Chinese Military Lobbyists In DC Spend Millions

Chinese military companies” as defined by the Pentagon have spent over $24 million on American lobbying efforts since 2020. Public records of legally required lobbying disclosures show major firms like Huawei and Megvii Technology Group are actively engaged in lobbying members of Congress, the White House, and the endless number of Washington bureaucrats.

Significantly, Huawei, tagged by the Department of Defense as a Chinese military company, has been the top spender, with more than $10.8 million funneled into lobbying efforts aimed at bills that could limit its operations in the U.S. For example, Huawei targeted the Countering Untrusted Telecommunications Abroad Act, which stalled in the Senate. Another key player, Futurewei, despite attempts to separate its operations from Huawei, spent over $2 million on lobbying, explicitly targeting the DENIAL Act, which also failed to advance.

Further scrutiny shows the influence of Chinese military companies extends beyond telecommunications.
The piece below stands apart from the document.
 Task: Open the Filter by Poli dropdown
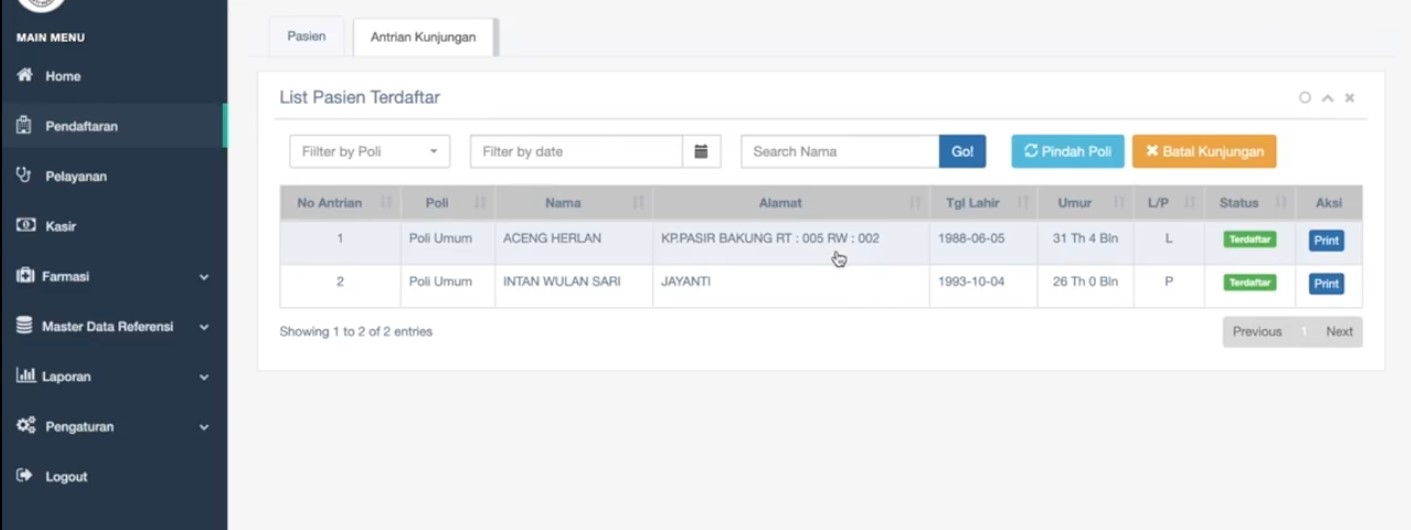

BGI, the largest genomics firm globally and a noted military collaborator spent nearly half a million dollars lobbying against legislation restricting its U.S. operations, citing its involvement in potential bioweapon development.

Sen. Marco Rubio (R-FL) introduced the CCP Lobbying Divestment Act last month in response to these growing concerns about conflicts of interest. This legislation aims to sever the ties between American defense contractors and lobbyists who also represent entities affiliated with the Chinese military and Communist Party. Rubio’s bill would force lobbyists to choose to represent the U.S. or China, but not both.

The bill addresses the dilemma that many Washington D.C.-based lobbying firms face. These firms often represent American defense contractors and Chinese companies with ties to the People’s Liberation Army, risking significant conflicts of interest. Rubio said, “Too many lobbying firms are reaping the financial benefits of representing clients with DoD contracts while also working for those with ties to the Chinese Communist Party.”

Senator Rubio’s legislation marks a crucial step toward ensuring transparency and integrity within the lobbying industry. By requiring firms to choose whom they represent, the act could reduce the influence of foreign adversaries on U.S. policies. However, the effectiveness of such a bill will depend on rigorous enforcement and the willingness of lobbying firms to comply without finding loopholes.